Называя свои чувства, вы избавляетесь от того неясного, мистического и пугающего, что иногда вас окружает. Есть немного базисных чувств. Разные теории выделяют разные базисные чувства, но начнем с основных: радость, гнев, грусть и страх. Для начала, вы можете просто выбирать, которое из них вы сейчас испытываете.
Определение оттенков чувств
Справившись с определением базисных чувств, вы можете приступить к размышлению об оттенках чувств. Есть большая разница между «испытывать удовольствие» и «прийти в экстаз», между «испугаться» и «оцепенеть».
Грусть: (я чувствую…) что я пристыжен, я скучаю, я подавлен, я обескуражен, я в затруднении; свою вину, беспомощность, обиду, одиночество; себя отвергнутым, разбитым, больным, несчастным; усталость, неудобство; что я изнурен, истощен.
Радость: (я чувствую…) блаженство, спокойствие, бодрость, что получаю сочувствие, уверенность в себе, моральную поддержку, возбуждение, экстаз, что мне выпала удача, себя счастливым, что я люблю, умиротворение, удовлетворение, счастье, облегчение.
Гнев: (я чувствую…) бешенство, досаду, отвращение, что я обезумел (от горя), крушение надежд, что я ревную, завидую, себя оскорбленным, что я затаил злобу, что сержусь, что раздражен.
Страх: (я чувствую…) себя в опасности, беспокойство, себя задетым, замешательство, что я нервничаю, что я тревожусь, что в панике, что я шокирован, что мои нервы напряжены, неопределенность моего положения.
Другим ценным приемом, помогающим в определении чувств, является определение степени, в какой вы испытываете каждую отдельную эмоцию. Вы «немного» удовлетворены или «очень» довольны? Вы «несколько» обеспокоены или «очень» беспокоитесь? Поначалу, возможно, будет сложно делать такие уточнения. Ощущайте свои эмоции с любой интенсивностью, зная, что любая будет верной.
Можно завести «Дневник чувств», в котором начните отмечать эмоции, которые вы испытываете. Через некоторое время вы удивитесь, какой широкий диапазон эмоций будет записан в вашем дневнике.
Из всех эмоций труднее всего удается выражать гнев.

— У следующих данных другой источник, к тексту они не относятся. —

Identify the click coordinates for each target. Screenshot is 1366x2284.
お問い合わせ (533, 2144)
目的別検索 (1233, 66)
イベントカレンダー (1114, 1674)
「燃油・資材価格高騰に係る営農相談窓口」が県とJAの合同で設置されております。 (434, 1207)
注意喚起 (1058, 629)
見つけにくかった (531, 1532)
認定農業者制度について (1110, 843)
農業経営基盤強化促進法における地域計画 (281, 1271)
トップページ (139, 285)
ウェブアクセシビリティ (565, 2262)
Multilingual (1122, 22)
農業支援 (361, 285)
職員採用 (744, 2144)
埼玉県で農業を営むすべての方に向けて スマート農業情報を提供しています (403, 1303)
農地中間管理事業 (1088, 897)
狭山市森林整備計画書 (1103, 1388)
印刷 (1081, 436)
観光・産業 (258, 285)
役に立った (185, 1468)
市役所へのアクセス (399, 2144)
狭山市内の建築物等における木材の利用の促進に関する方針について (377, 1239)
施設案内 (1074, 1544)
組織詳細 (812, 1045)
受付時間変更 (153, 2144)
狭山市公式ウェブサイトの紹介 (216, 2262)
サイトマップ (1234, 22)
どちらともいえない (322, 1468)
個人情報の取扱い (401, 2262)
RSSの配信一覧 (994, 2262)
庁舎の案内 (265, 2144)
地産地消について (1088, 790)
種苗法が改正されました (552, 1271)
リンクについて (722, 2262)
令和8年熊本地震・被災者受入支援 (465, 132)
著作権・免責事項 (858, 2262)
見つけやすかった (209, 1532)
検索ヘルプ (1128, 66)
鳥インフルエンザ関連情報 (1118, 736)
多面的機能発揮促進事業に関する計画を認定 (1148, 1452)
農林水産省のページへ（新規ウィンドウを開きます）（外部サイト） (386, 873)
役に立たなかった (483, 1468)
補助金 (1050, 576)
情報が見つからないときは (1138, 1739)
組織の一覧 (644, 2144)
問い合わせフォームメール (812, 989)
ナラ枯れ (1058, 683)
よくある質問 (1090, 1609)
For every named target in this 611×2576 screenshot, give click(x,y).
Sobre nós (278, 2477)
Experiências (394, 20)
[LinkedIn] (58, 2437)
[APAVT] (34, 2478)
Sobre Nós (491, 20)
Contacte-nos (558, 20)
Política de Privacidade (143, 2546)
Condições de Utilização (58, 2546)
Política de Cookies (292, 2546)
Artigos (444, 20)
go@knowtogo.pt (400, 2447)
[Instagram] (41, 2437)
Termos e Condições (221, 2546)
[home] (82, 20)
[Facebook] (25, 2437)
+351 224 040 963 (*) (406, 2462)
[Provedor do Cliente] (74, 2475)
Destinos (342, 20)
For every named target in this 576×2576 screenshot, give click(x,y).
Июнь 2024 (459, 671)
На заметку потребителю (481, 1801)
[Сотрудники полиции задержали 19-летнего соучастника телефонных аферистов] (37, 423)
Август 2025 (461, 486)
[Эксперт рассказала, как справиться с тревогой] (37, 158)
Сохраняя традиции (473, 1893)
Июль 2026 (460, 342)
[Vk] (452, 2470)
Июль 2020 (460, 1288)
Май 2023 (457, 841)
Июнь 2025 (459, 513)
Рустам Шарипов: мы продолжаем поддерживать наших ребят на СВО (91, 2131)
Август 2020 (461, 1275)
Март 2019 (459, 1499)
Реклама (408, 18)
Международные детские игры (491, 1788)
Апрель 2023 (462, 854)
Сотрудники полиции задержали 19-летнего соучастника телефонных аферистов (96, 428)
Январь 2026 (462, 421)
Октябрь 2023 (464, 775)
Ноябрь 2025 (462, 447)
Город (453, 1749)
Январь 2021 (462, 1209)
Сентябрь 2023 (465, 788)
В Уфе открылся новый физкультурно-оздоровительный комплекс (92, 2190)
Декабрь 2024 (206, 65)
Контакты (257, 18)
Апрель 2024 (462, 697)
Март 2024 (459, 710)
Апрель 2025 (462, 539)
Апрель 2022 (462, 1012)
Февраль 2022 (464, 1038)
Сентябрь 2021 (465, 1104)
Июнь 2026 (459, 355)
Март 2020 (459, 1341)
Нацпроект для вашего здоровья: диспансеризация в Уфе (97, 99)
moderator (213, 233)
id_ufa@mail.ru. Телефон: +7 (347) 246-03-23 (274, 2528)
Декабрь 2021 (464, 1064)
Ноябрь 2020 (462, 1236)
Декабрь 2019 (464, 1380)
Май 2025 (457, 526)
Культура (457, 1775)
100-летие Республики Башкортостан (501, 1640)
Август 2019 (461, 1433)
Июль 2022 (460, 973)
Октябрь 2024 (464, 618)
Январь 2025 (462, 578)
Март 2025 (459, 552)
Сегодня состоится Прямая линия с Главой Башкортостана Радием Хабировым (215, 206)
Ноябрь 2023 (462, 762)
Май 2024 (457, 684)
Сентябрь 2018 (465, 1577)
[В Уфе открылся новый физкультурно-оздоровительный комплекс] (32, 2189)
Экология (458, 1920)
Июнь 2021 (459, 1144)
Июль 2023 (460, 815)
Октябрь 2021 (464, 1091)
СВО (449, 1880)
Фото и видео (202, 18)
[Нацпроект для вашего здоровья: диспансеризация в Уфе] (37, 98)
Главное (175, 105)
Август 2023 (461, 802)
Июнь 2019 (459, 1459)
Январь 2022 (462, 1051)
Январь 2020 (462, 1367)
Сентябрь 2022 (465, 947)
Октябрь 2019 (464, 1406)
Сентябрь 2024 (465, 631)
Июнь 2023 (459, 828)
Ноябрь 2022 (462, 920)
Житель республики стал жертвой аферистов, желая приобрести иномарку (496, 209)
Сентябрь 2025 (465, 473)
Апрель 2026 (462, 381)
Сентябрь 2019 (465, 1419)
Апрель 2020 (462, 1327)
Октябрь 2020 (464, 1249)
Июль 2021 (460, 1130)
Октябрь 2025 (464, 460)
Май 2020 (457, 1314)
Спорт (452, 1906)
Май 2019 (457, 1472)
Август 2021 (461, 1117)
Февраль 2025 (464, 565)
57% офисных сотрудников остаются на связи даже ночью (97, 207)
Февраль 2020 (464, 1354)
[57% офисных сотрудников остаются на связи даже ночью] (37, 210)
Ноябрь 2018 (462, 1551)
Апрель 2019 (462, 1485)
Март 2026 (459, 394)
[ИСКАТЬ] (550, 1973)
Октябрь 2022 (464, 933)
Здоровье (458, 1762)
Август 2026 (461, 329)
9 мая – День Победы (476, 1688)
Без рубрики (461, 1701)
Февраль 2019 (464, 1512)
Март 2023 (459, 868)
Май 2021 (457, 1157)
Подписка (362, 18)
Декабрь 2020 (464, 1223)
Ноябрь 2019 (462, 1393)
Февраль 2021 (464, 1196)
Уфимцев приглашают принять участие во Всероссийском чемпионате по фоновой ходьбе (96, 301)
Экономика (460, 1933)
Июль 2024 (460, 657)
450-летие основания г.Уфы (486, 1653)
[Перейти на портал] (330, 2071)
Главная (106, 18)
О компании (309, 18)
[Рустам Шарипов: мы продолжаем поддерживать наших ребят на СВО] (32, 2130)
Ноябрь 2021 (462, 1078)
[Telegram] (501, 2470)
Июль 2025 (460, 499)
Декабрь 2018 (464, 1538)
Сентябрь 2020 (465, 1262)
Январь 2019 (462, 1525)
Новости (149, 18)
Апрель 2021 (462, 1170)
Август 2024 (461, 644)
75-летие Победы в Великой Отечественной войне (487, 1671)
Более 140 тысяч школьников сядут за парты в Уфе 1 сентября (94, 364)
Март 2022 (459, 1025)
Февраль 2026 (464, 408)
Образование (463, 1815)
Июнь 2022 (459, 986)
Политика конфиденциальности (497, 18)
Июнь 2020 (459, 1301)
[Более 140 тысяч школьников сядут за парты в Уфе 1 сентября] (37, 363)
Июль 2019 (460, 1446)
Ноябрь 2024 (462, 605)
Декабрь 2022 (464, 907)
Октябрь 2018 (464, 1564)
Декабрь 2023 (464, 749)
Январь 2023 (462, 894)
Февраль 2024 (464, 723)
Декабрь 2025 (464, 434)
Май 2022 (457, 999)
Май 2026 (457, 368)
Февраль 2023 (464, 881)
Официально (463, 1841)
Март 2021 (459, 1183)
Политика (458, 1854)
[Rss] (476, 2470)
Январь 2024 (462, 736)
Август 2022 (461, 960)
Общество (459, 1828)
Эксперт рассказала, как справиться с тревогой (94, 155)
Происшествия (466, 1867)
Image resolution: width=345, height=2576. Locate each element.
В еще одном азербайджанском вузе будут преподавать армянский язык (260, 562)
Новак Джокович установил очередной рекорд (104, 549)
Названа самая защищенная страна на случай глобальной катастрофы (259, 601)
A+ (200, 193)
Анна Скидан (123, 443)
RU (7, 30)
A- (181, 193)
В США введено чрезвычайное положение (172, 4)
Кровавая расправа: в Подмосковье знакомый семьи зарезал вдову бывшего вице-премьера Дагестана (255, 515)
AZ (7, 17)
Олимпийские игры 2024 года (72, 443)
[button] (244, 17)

Полезно выговаривать мелкие раздражения. Выражая раздражение, вы «спускаете пары», что снимает досаду прежде, чем она перерастет в гнев. К тому же, если вы выразите свое неудовлетворение поступками других, это гораздо скорее побудит их прекратить так делать, нежели вы будете просто ждать и надеяться на это.
Держать паузу. Когда вы чувствуете прилив гнева, возьмите паузу и дождитесь, когда он начнет спадать. Если чувствуете, что нужно уйти, уйдите. Если вы станете действовать во время своего гнева, ваши реакции могут быть чрезмерными.
Выражаться ясно и прямо. Позвольте другим людям четко уяснить, что вы чувствуете. «Я сержусь на то, что ты опоздал и не позвонил», «Я бешусь из-за того, что ты берешь мою машину». Если вы будете уклончивы («Я хотел бы, чтобы ты не брал мою машину»), люди могут и не догадываться, насколько сильно вы переживаете.
Присваивать собственные чувства. Утверждения, начинающиеся с «Ты», звучат как обвинения. Только вы сами отвечаете за свои чувства. Дайте вашей речи выразить истинное положение вещей, начиная утверждение о ваших чувствах с «Я».
Выразить свой гнев письменно. Вы можете сделать это, обратившись к дневнику, который читаете только вы, или можно написать письмо, которое можно отослать или не отсылать.
Обсудить ваши чувства, которые были у вас в прошлом. Когда вы делитесь чувствами о вашем прошлом, вы чаще всего обнаруживаете, что ваш слушатель испытывал аналогичные чувства и даже имел похожий жизненный опыт.